● Written instruction:
Recast the lines of the listing below, from the one holding "You are a GUI" through the one holding "tap(611, 169)", inclusive, as a Markdown table with the columns Row and Text, skipping blank lines. Leave the pictures out.
--- Begin ---
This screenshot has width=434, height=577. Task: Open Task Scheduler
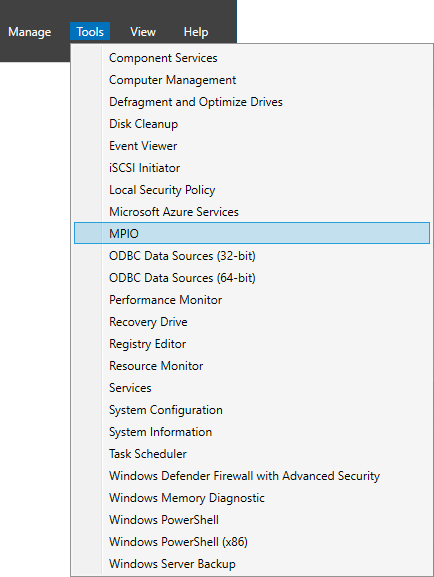[252, 454]
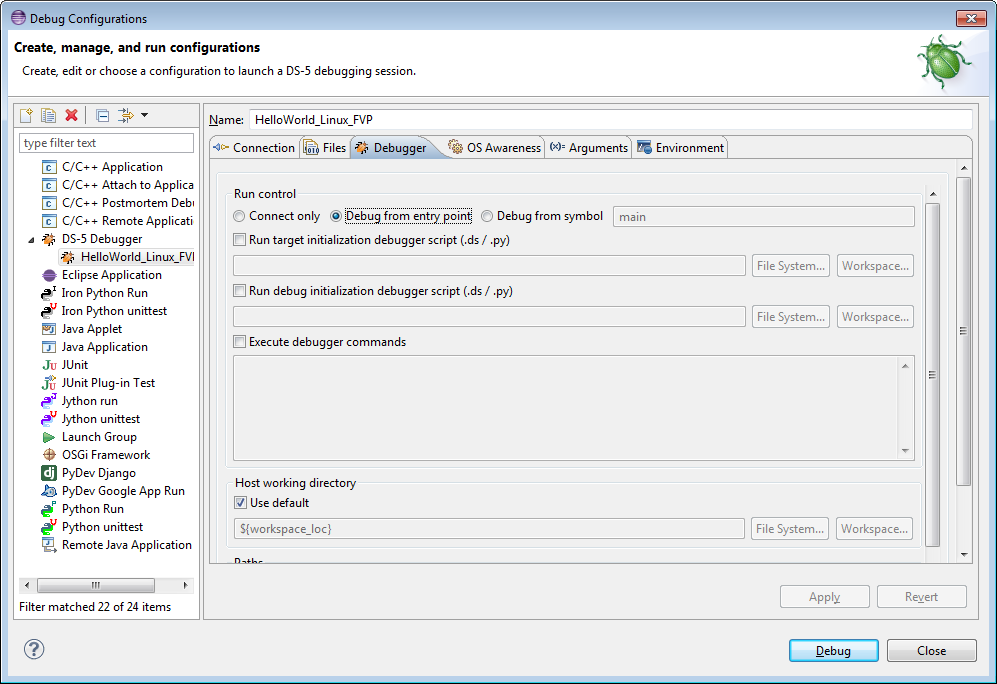
Task: Click the Duplicate configuration icon
Action: pyautogui.click(x=48, y=116)

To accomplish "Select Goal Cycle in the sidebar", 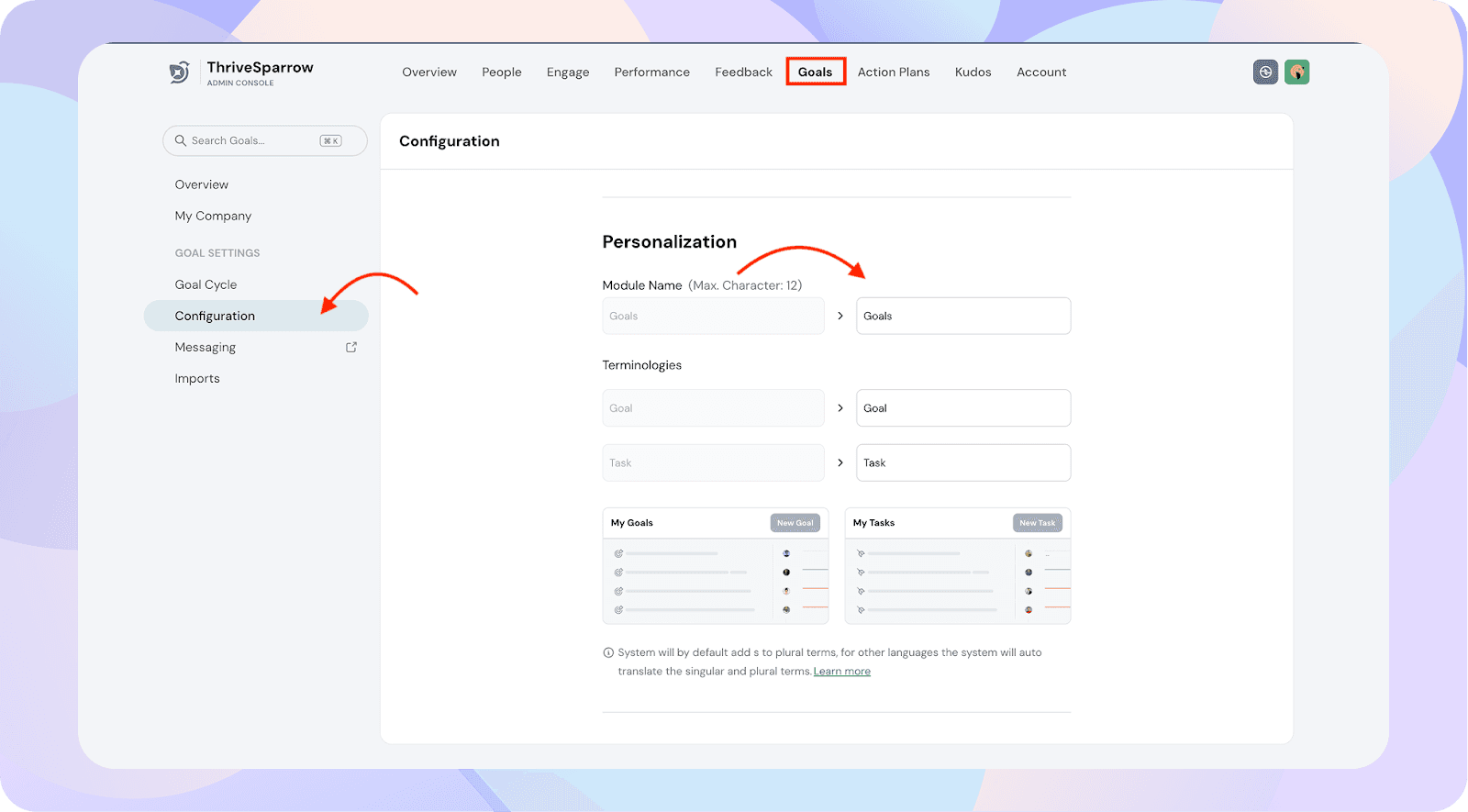I will [206, 284].
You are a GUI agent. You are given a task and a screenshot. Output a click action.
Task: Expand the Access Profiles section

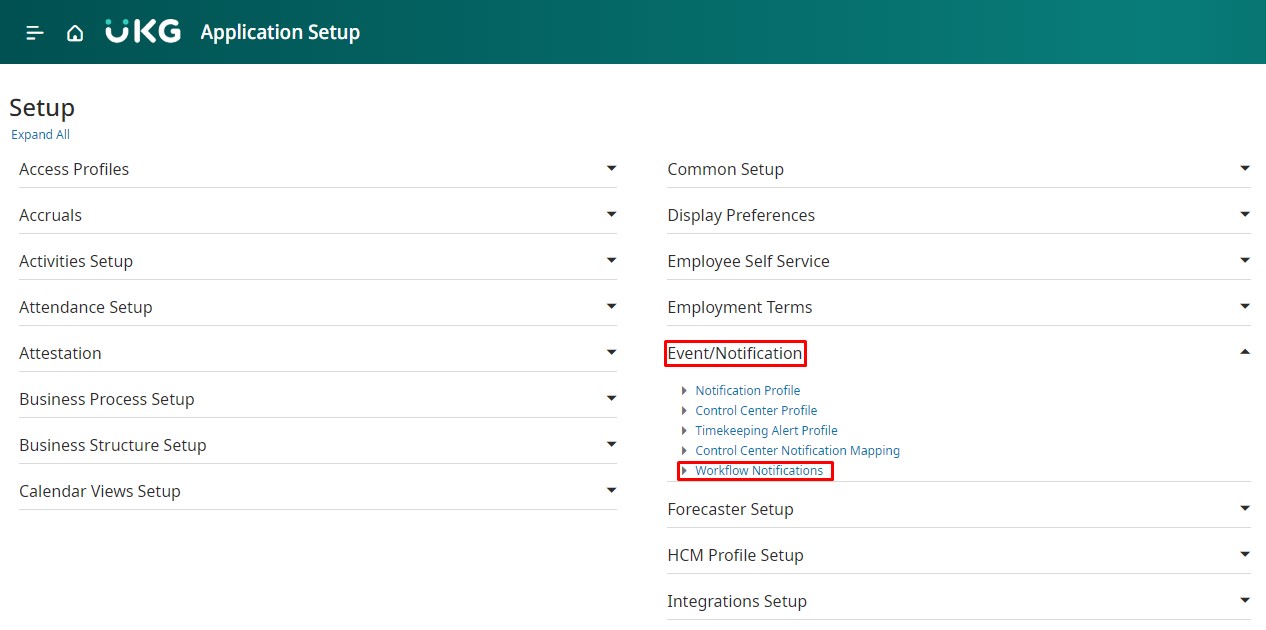tap(611, 169)
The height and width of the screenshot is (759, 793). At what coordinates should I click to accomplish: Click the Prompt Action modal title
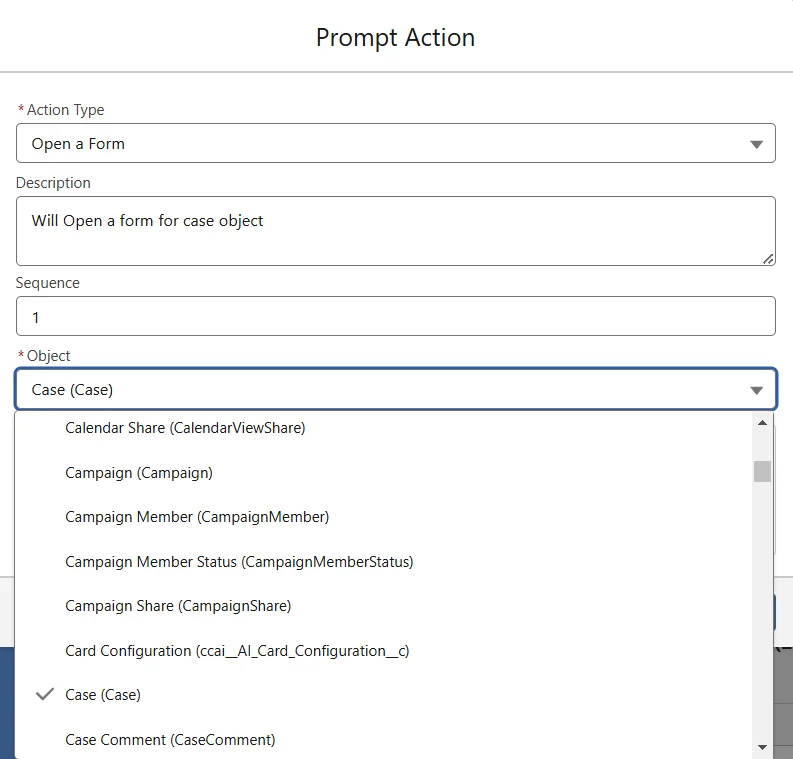coord(395,38)
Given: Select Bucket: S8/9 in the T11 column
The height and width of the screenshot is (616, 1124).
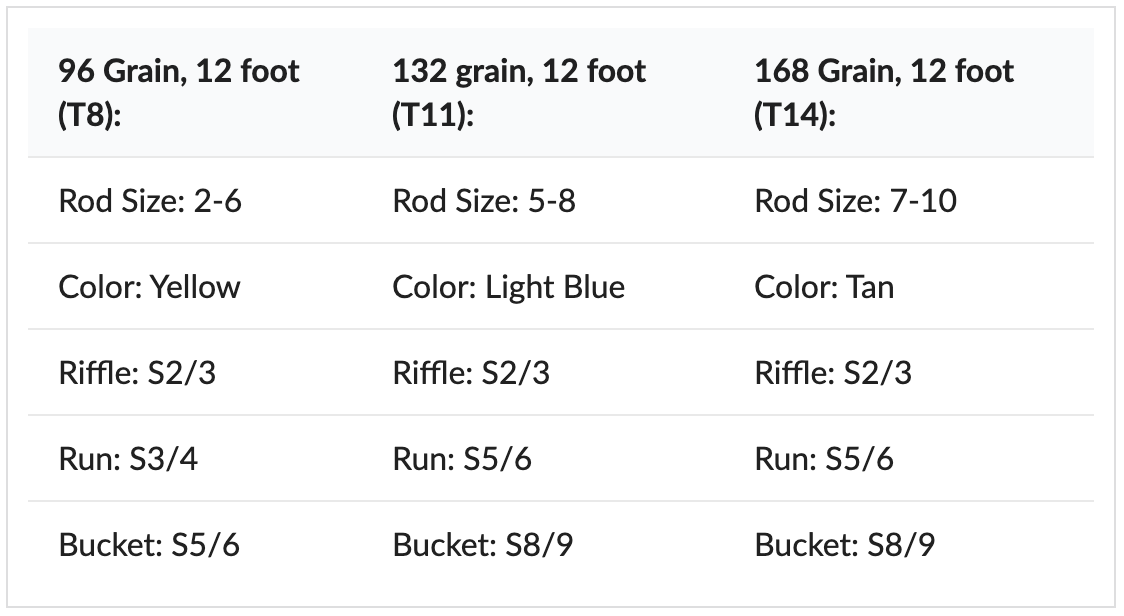Looking at the screenshot, I should pos(543,544).
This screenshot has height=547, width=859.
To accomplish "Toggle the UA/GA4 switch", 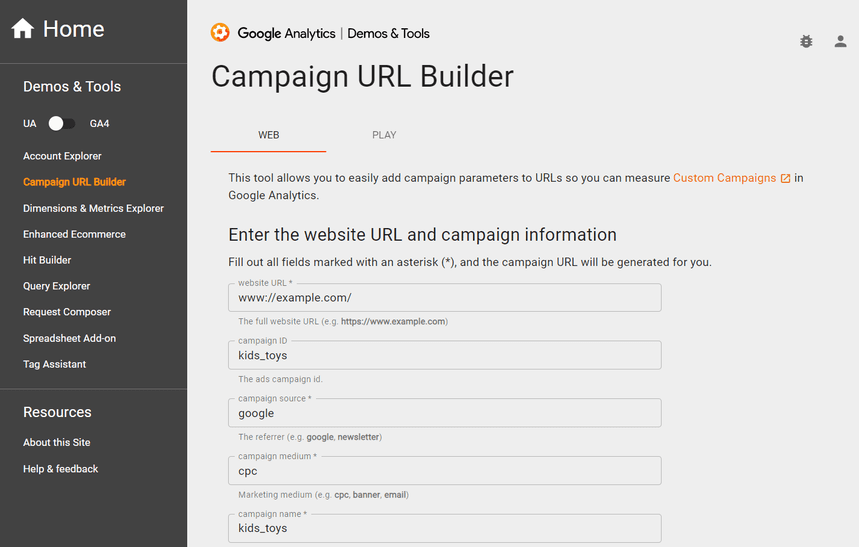I will 62,123.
--- End ---
● Expected answer:
| Row | Text |
|---|---|
| 1 | You are a GUI agent. You are given a task and a screenshot. Output a click action. |
| 2 | Task: Expand the Access Profiles section |
| 3 | tap(611, 169) |